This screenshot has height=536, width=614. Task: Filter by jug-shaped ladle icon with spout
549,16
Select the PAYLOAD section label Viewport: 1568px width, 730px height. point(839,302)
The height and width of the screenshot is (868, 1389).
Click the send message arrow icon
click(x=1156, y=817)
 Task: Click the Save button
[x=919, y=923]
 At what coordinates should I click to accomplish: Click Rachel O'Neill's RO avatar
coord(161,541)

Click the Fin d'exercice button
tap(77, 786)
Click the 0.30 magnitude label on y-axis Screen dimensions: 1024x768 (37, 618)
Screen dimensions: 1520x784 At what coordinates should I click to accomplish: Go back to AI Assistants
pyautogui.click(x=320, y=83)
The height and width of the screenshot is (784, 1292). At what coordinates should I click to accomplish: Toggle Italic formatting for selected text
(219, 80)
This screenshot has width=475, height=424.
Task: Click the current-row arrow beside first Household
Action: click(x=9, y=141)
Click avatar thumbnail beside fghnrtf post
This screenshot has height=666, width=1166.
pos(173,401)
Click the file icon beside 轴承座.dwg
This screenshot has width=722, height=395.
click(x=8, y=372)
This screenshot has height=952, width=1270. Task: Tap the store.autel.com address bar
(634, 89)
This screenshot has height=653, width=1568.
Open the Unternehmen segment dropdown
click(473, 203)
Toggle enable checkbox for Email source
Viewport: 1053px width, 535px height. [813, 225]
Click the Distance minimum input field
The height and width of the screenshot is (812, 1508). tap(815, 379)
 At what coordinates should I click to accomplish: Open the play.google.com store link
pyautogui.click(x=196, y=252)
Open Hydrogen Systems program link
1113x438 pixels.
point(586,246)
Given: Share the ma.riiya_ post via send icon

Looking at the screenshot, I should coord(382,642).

Short task
Copy out the listing above exactly, from its first line through the line that contains "point(586,246)", including both of those lines.

Result of this exercise
This screenshot has height=536, width=614. Task: Filter by jug-shaped ladle icon with spout
549,16
Select the PAYLOAD section label Viewport: 1568px width, 730px height. point(839,302)
The height and width of the screenshot is (868, 1389).
Click the send message arrow icon
click(x=1156, y=817)
 Task: Click the Save button
[x=919, y=923]
 At what coordinates should I click to accomplish: Click Rachel O'Neill's RO avatar
coord(161,541)

Click the Fin d'exercice button
tap(77, 786)
Click the 0.30 magnitude label on y-axis Screen dimensions: 1024x768 (37, 618)
Screen dimensions: 1520x784 At what coordinates should I click to accomplish: Go back to AI Assistants
pyautogui.click(x=320, y=83)
The height and width of the screenshot is (784, 1292). At what coordinates should I click to accomplish: Toggle Italic formatting for selected text
(219, 80)
This screenshot has width=475, height=424.
Task: Click the current-row arrow beside first Household
Action: click(x=9, y=141)
Click avatar thumbnail beside fghnrtf post
This screenshot has height=666, width=1166.
pos(173,401)
Click the file icon beside 轴承座.dwg
This screenshot has width=722, height=395.
click(x=8, y=372)
This screenshot has height=952, width=1270. Task: Tap the store.autel.com address bar
(634, 89)
This screenshot has height=653, width=1568.
Open the Unternehmen segment dropdown
click(473, 203)
Toggle enable checkbox for Email source
Viewport: 1053px width, 535px height. [813, 225]
Click the Distance minimum input field
The height and width of the screenshot is (812, 1508). tap(815, 379)
 At what coordinates should I click to accomplish: Open the play.google.com store link
pyautogui.click(x=196, y=252)
Open Hydrogen Systems program link
1113x438 pixels.
point(586,246)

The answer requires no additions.